→ Task description
Do these three statements agree with the excerpt on Energy Transfer's distribution below? For each, answer yes or no and quote the words from the excerpt that decide it.
1. In the fourth quarter, the MLP covered its distribution by nearly three times.
2. Energy Transfer plans to spend less on expansion projects in 2022 than it did last year.
3. Energy Transfer has agreed to build natural gas liquids assets in Panama.

→ Source excerpt

What's clear from the company's financial results is that it's generating more than enough cash to support a higher distribution. The MLP recently reported its fourth-quarter results. During that period, it generated $1.6 billion in distributable cash flow. It also paid out $540 million in distributions, meaning it covered its distribution by nearly three times. So, if it doubled its payout, the MLP would still be able to cover it by a comfortable 1.5 times.
On the fourth-quarter conference call, Energy Transfer's CFO stated that returning to its prior distribution level is a "top priority." However, even though the company could afford to boost it to that level now, it's taking a more conservative approach. It wants to make sure it achieves its leverage ratio and has the financial flexibility to invest in attractive growth projects as they emerge.
The company has already started ramping growth spending. Energy Transfer plans to invest between $1.6 billion and $1.9 billion on expansion projects in 2022, up from $1.4 billion last year. In addition, it's evaluating a potential new pipeline in the Permian Basin to improve that region's takeaway capacity and is in ongoing discussions with Panama to study the feasibility of jointly developing natural gas liquids assets in the country. It also formed an alternative energy group to explore lower carbon investment opportunities such as carbon capture and storage and renewable fuels transportation.

→ Data section
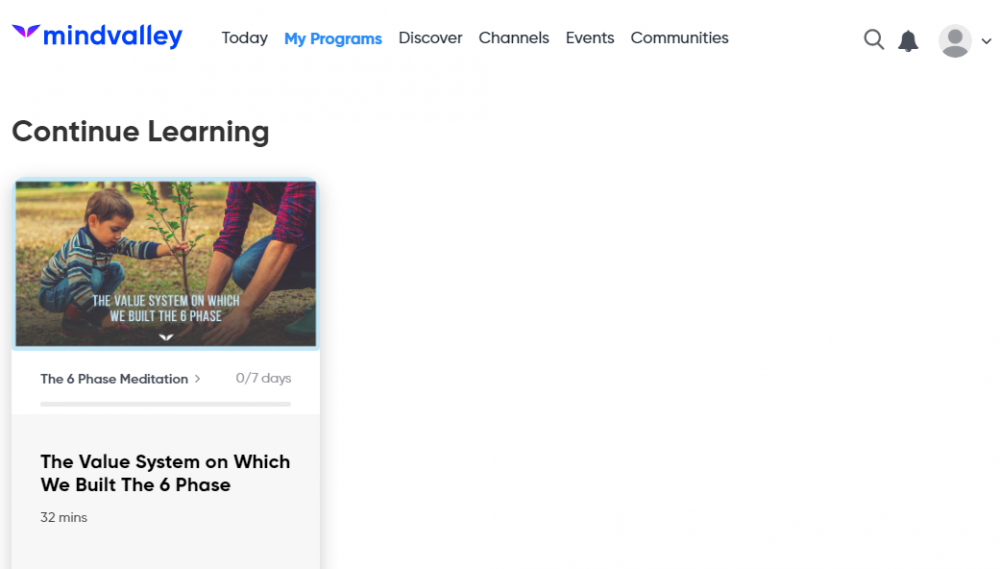Show notifications via the bell icon

[908, 41]
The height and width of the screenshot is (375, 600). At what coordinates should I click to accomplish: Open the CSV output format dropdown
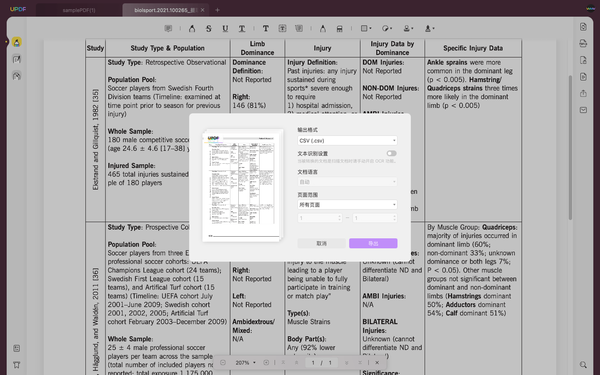coord(347,140)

→ Task response
1. Yes: "meaning it covered its distribution by nearly three times."
2. No: "Energy Transfer plans to invest between $1.6 billion and $1.9 billion on expansion projects in 2022, up from $1.4 billion last year."
3. No: "is in ongoing discussions with Panama to study the feasibility of jointly developing natural gas liquids assets in the country."